What is the number of lines in the entries that contain "height"? Reply with that number only.
[Data shown]
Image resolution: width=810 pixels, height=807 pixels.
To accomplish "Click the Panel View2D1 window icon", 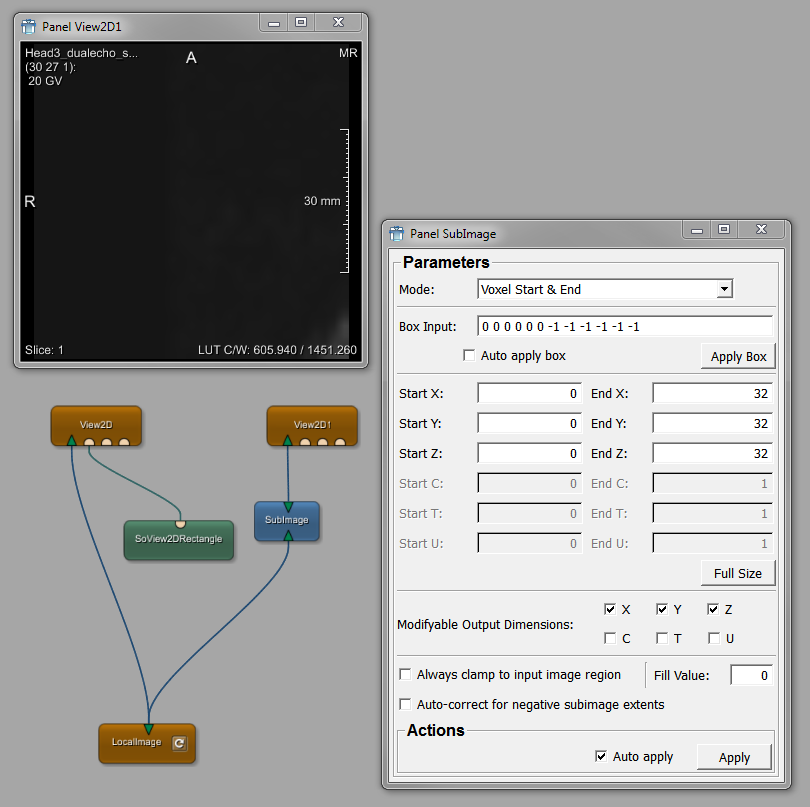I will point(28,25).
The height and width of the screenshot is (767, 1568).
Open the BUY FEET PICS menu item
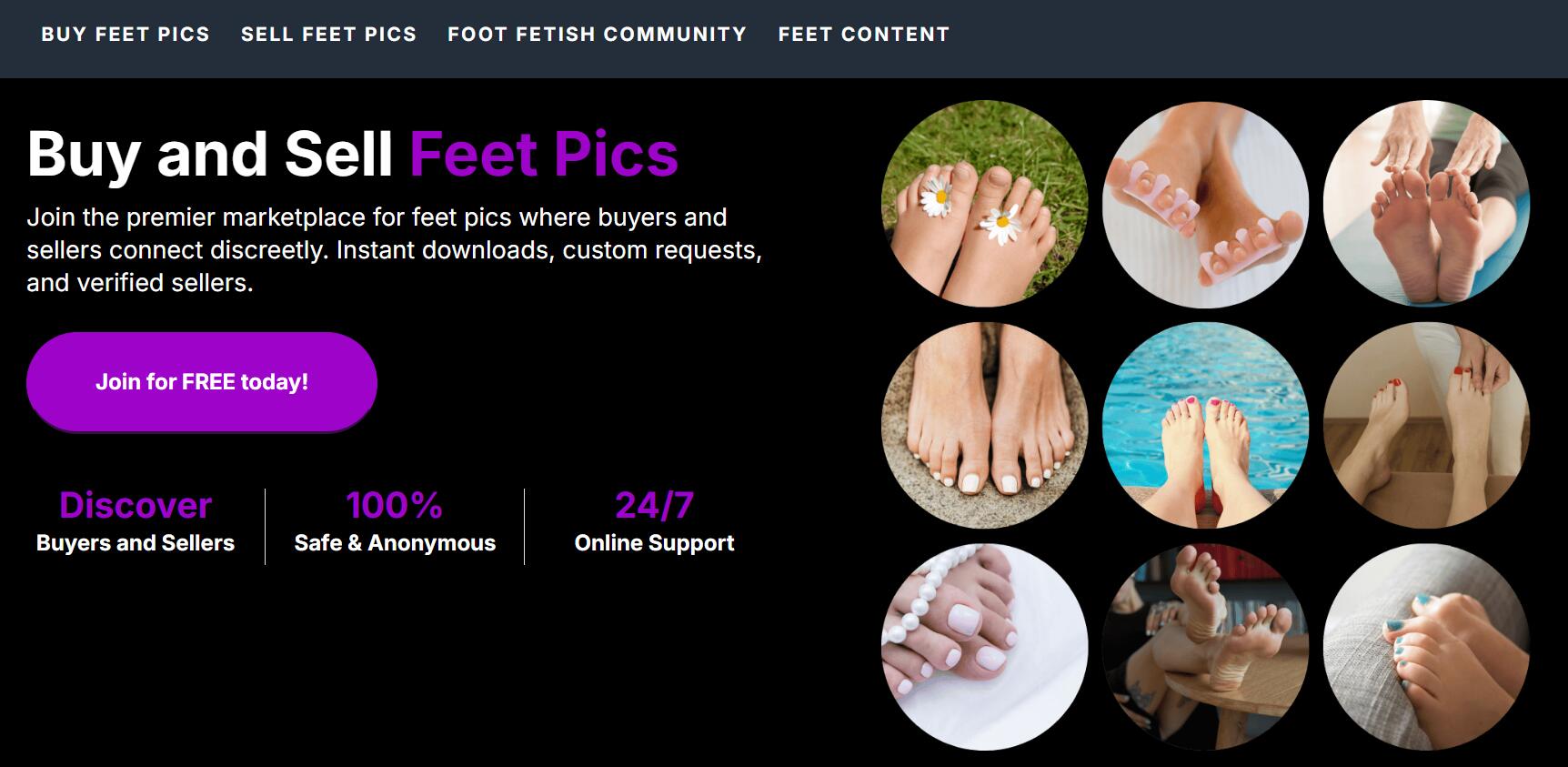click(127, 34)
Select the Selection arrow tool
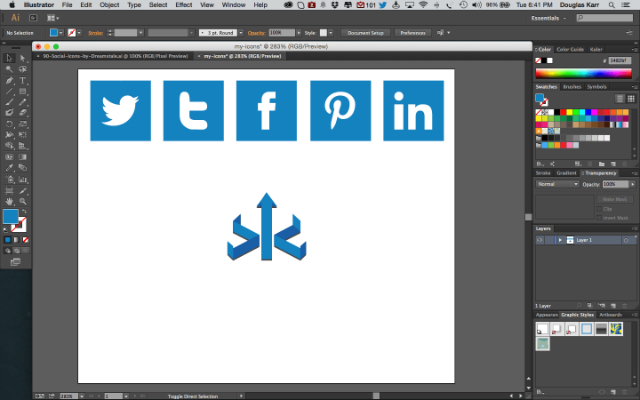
[/Data shown]
§ **Task answer**:
2